Third, O’Brien argues that the bad behaviour he records, the lying, bullying, abuse of power, is all the more egregious because by and large the people doing it got away with it unpunished. This is clearly wrong. Boris Johnson and Liz Truss were both hounded from office and Johnson had to resign from Parliament when found guilty of breach of parliamentary procedure by the Privileges Committee. Johnson was also fined by the police over Partygate, as was Rishi Sunak (who doesn’t, yet, merit his own chapter, although I suspect later editions may remedy that omission). Johnson may have behaved as if he was above the rules that the rest of us had to comply with and some of his more egregious behaviour may have still to be addressed (by, for example, the Covid enquiry), but the idea he got away with everything without consequence is demonstrably incorrect. Jeremy Corbyn is a surprise inclusion in the text, perhaps thrown in for ‘balance’, but more likely because O’Brien holds him personally accountable for the Brexit referendum outcome. Corbyn never really came close to power during his five years as leader of the Labour Party, and now sits as a independent backbencher having been thrown out of the Parliamentary Labour Party – again hardly the best example of someone getting away with bad behaviour.
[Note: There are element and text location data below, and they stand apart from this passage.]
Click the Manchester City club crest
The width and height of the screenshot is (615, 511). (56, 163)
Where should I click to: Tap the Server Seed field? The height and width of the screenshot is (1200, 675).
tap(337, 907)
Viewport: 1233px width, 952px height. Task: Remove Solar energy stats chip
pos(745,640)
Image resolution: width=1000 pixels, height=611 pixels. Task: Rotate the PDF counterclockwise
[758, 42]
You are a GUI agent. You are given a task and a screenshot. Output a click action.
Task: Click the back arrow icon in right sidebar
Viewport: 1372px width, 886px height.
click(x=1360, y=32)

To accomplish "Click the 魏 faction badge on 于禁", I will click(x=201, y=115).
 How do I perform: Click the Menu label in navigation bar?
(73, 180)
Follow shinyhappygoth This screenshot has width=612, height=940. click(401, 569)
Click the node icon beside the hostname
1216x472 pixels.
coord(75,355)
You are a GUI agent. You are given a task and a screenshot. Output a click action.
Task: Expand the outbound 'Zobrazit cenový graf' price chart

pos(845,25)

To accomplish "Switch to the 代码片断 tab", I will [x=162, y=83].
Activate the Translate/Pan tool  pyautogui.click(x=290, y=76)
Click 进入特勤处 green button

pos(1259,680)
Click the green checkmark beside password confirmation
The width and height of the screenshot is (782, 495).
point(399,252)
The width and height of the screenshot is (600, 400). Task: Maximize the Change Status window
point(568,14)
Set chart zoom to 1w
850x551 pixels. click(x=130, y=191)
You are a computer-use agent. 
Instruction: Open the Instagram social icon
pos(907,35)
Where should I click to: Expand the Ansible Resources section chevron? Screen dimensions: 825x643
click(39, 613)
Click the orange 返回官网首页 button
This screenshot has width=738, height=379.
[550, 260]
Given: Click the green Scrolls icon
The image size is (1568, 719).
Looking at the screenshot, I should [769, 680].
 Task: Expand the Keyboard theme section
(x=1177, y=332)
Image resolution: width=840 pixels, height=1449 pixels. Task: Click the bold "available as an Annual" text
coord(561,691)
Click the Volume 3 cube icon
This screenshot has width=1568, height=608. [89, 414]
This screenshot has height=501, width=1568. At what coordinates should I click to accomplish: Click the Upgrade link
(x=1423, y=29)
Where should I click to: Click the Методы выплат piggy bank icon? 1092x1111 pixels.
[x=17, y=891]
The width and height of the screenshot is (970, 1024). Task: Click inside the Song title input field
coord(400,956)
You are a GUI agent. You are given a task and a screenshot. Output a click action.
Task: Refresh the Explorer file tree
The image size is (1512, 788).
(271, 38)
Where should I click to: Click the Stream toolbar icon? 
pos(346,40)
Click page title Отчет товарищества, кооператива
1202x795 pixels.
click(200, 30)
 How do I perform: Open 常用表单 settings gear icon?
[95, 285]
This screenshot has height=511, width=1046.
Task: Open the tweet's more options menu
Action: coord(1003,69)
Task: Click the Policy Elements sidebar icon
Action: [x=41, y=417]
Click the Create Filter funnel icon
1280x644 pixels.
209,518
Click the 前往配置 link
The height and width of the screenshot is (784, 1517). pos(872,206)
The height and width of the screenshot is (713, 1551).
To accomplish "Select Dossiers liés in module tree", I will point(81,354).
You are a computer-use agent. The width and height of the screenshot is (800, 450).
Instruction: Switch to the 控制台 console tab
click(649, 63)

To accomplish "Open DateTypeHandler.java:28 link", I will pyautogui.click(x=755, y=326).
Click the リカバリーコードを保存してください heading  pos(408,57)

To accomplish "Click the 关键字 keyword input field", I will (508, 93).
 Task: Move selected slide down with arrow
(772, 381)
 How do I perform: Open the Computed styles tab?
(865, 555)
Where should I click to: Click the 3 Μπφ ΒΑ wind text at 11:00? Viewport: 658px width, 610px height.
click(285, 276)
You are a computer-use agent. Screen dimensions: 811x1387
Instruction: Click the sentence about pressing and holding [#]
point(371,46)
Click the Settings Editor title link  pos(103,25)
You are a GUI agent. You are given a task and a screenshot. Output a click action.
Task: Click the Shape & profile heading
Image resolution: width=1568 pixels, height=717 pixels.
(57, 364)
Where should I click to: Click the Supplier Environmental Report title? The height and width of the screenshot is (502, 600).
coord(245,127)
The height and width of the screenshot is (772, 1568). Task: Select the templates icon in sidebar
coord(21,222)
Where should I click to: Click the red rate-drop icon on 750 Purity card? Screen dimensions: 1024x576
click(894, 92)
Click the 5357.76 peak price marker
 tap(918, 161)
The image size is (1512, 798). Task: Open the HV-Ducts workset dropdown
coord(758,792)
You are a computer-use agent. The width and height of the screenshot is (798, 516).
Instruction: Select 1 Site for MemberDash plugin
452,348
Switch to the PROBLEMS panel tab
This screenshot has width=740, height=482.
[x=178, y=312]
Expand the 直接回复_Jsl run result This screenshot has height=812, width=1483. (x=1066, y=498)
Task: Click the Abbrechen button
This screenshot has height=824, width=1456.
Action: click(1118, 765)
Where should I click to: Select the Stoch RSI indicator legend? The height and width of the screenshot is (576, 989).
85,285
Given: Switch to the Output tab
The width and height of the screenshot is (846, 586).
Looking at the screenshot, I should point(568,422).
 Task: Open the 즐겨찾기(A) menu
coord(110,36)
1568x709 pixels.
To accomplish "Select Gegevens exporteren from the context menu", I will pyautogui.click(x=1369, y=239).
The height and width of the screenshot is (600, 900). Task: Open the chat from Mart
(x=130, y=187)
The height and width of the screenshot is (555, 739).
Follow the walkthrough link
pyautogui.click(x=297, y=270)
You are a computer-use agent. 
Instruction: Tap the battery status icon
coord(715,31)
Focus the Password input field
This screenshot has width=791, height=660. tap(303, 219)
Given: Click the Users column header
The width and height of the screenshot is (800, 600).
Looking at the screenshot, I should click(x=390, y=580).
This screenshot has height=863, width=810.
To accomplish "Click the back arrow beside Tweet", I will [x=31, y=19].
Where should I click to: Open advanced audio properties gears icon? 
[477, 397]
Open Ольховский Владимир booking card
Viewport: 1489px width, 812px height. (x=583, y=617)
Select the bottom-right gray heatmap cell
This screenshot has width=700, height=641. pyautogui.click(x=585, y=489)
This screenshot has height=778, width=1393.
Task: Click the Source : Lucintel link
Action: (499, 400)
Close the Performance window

This is not a book for reading at one sitting. Take it a chapter at a time and allow yourself plenty of breaks to absorb the detail and for your blood pressure to reset. The piling on of fact upon fact in intense detail can at times be hard to absorb and at moments almost becomes incoherent. The overall effect can feel like being shouted at by someone almost desperate to convey their point but struggling to overcome the weight of detail and present compelling evidence and argument. History won’t be kind to Liz Truss, Boris Johnson, Dominic Cummings and Nigel Farage, all of them currently a long way from the levers of power and likely to stay that way (even though Rishi Sunak was reportedly flirting with the idea of returning Dominic Cummings to Number 10 to run the election campaign, a truly bizarre idea if ever there was one), and history may use How They Broke Britain as a reference work when judgment is being passed and obituaries are written. Until then I would recommend this book to anyone looking to get their heads around how this country has so badly lost its way, even if it won’t really help in finding any answers on how we find out way out of this mess.

It’s worth noting that the hardback version of this book uses a large picture of O’Brien on its front cover, and a supportive quote about the author rather than the book (“The conscience of Liberal Britain” – the New Statesman). It wouldn’t have been difficult to have come up with a cover that used mugshots of the ten people featured in ‘Usual Suspects’ style (just for example – the kind of thing Private Eye front covers do so well). This approach exposes O’Brien to criticisms that this is just an ego trip, preaching from a public pulpit while unprepared to accept the same level of challenge in return, other than to rage bait callers to his LBC show. But the ‘O’Brien brand’ sells well, and How they Broke Britain will have sold by the lorry load over Christmas.